Directions. Begin with the line that holds "You are a GUI" and retype through the last line of the listing below, exactly; pictures are not part of the copy.

* * *

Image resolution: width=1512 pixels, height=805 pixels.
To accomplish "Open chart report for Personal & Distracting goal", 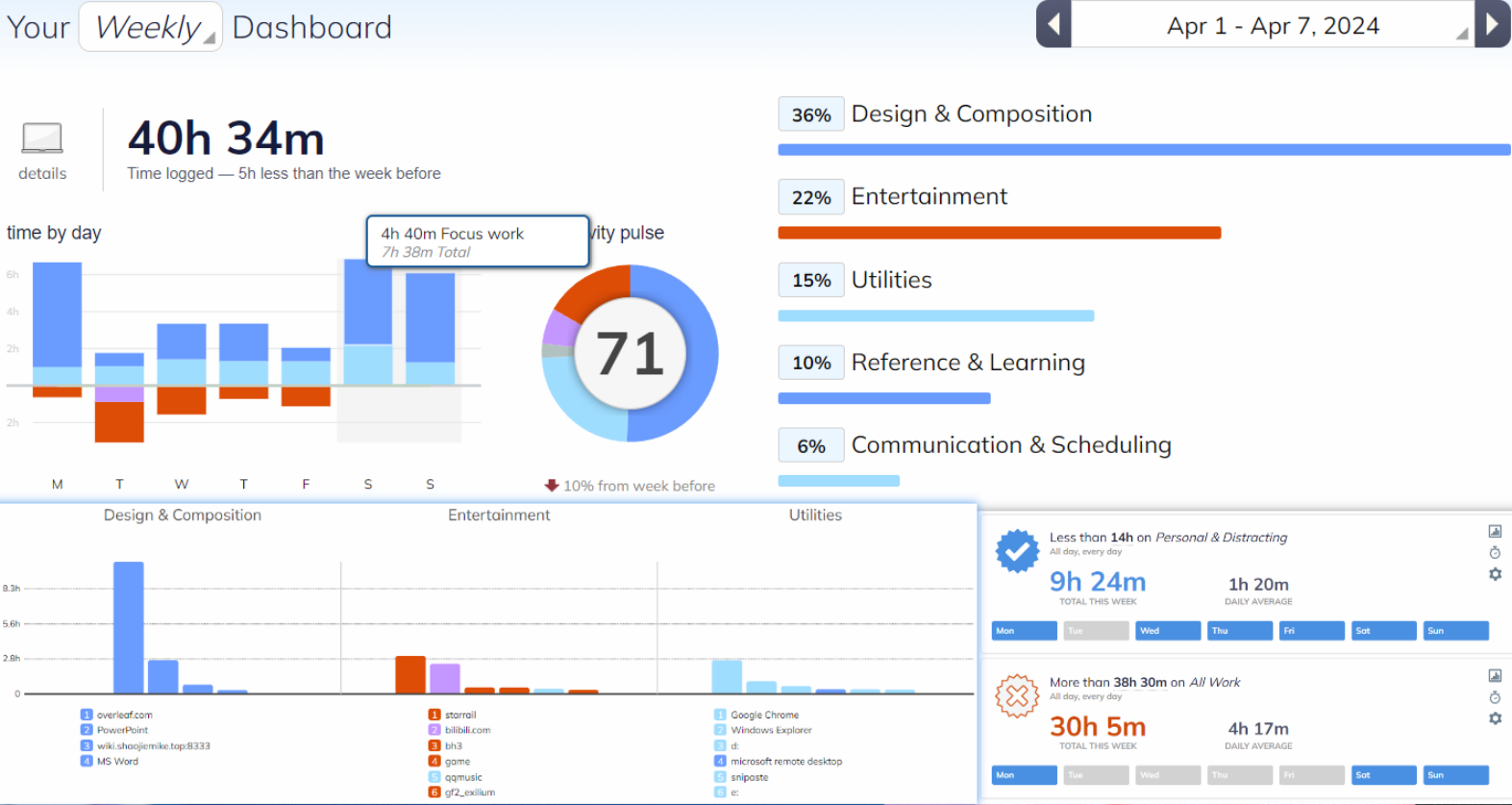I will [x=1495, y=531].
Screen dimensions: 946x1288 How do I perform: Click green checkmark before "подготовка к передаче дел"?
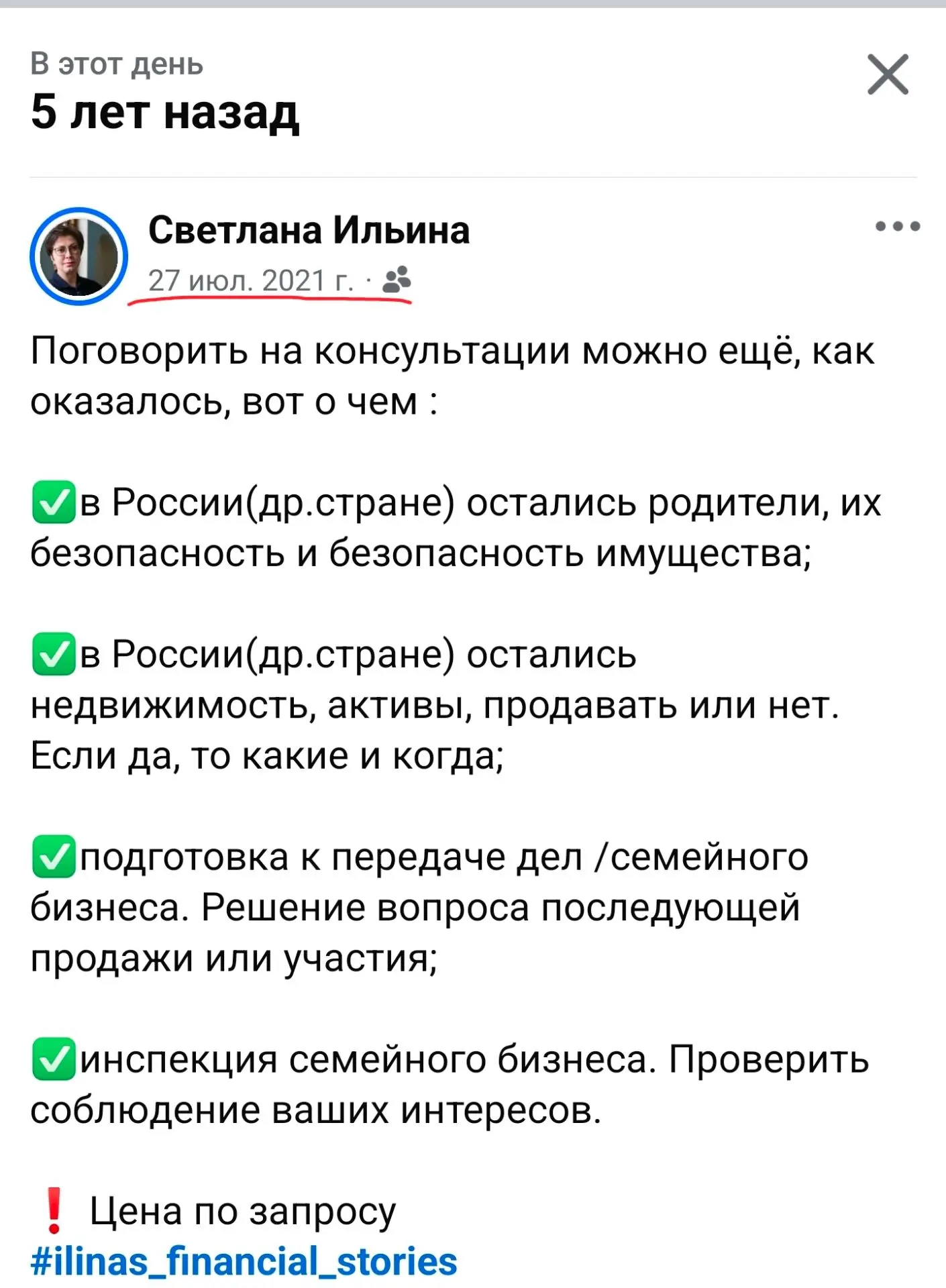pos(54,857)
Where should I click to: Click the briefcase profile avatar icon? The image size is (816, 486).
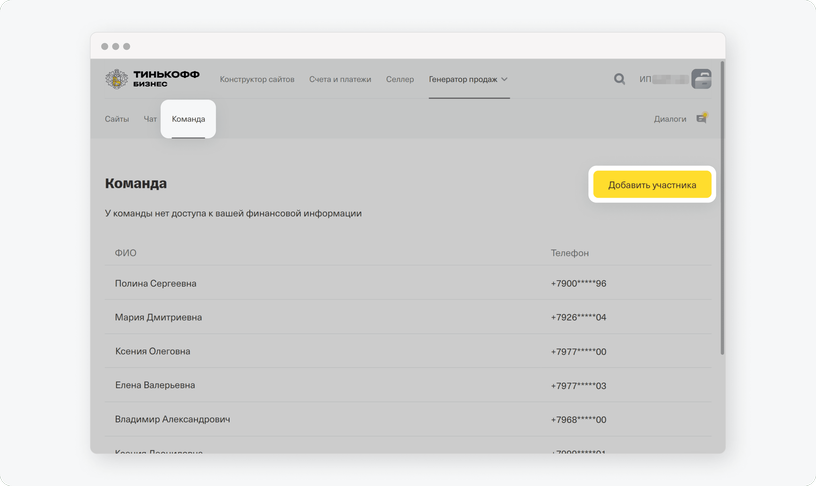pyautogui.click(x=701, y=79)
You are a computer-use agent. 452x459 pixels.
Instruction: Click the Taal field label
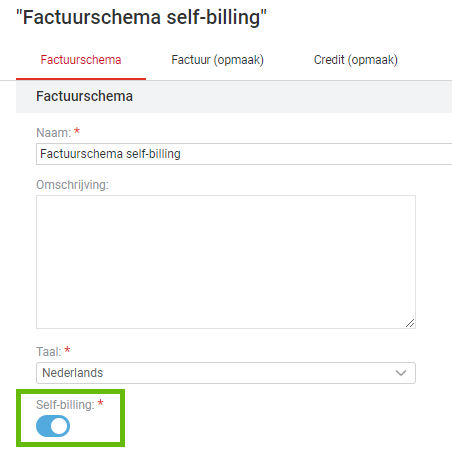[49, 352]
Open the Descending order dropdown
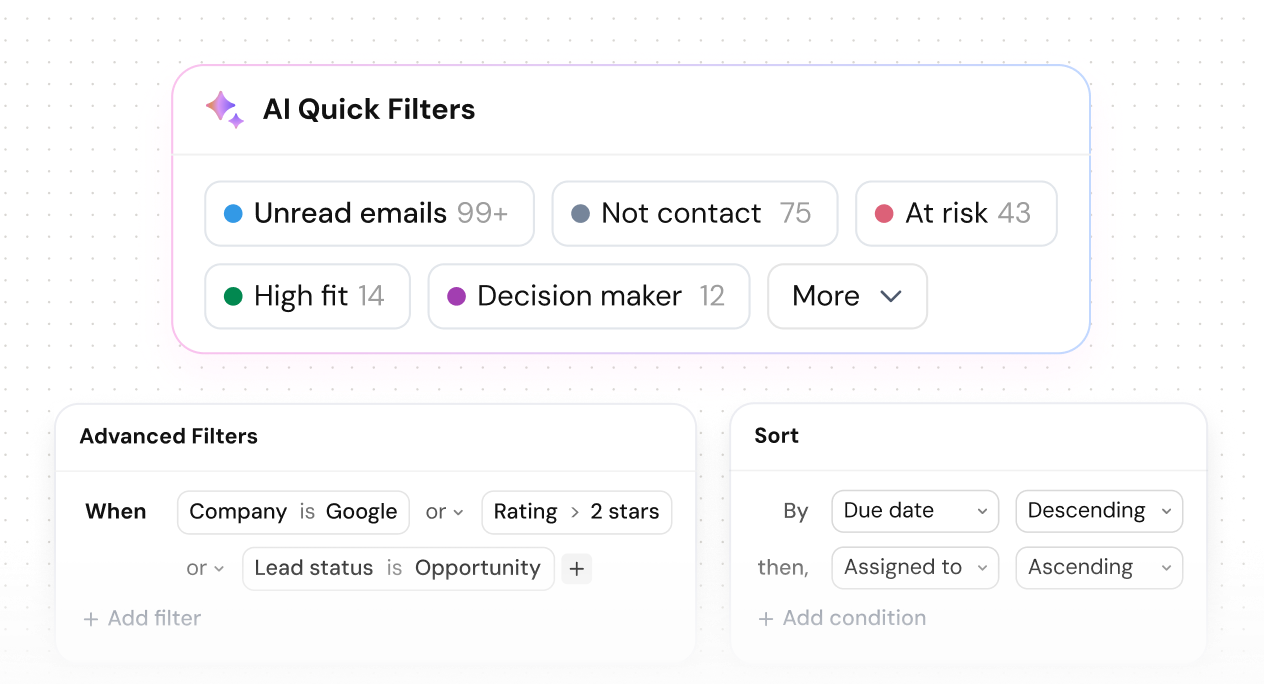 1098,511
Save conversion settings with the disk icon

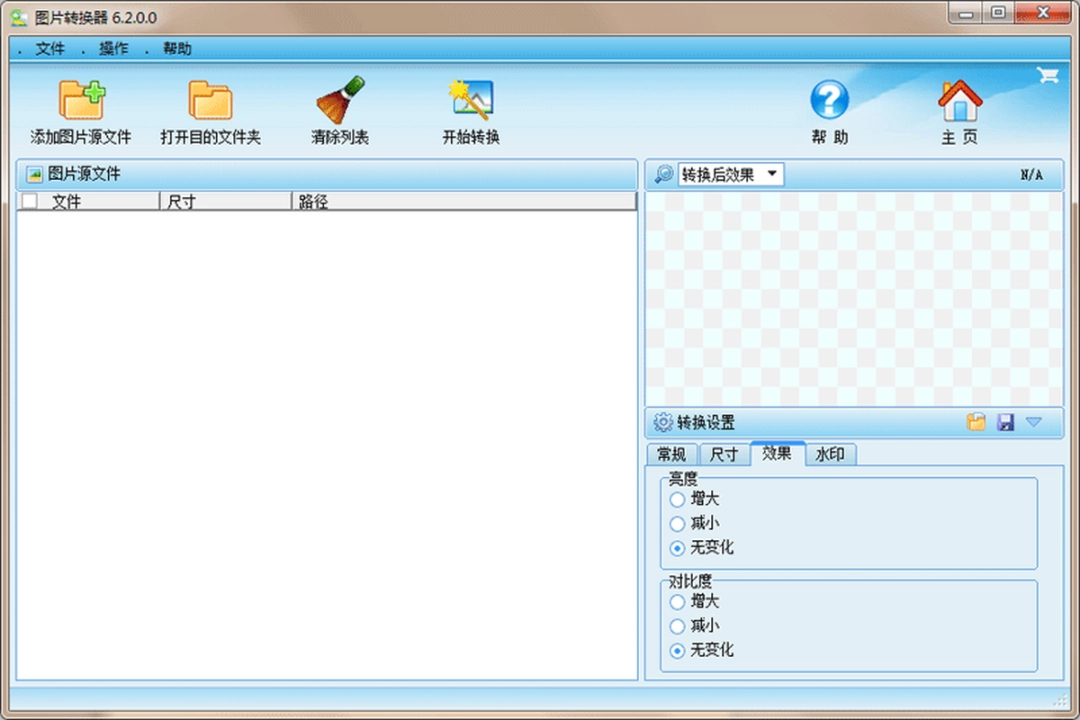(1005, 422)
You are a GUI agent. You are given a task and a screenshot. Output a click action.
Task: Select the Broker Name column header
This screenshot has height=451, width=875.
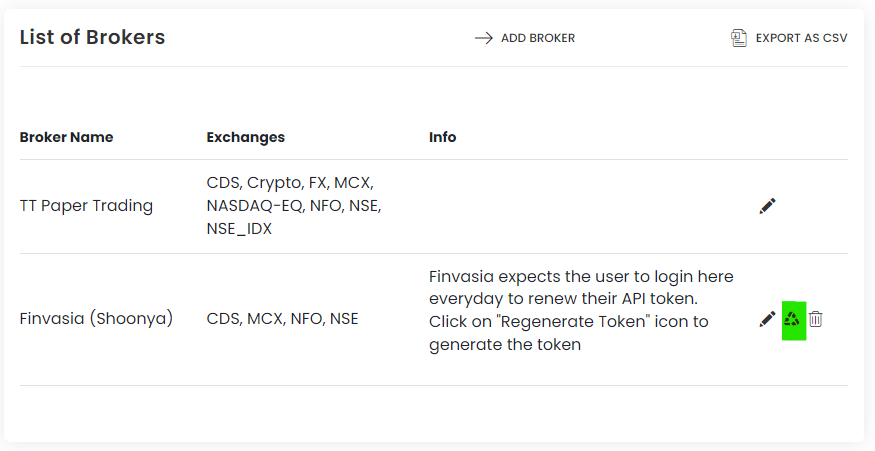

* * *

Exercise result.
You are a GUI agent. You are given a task and a screenshot. Output a click action.
Task: Select the Broker Name column header
This screenshot has height=451, width=875.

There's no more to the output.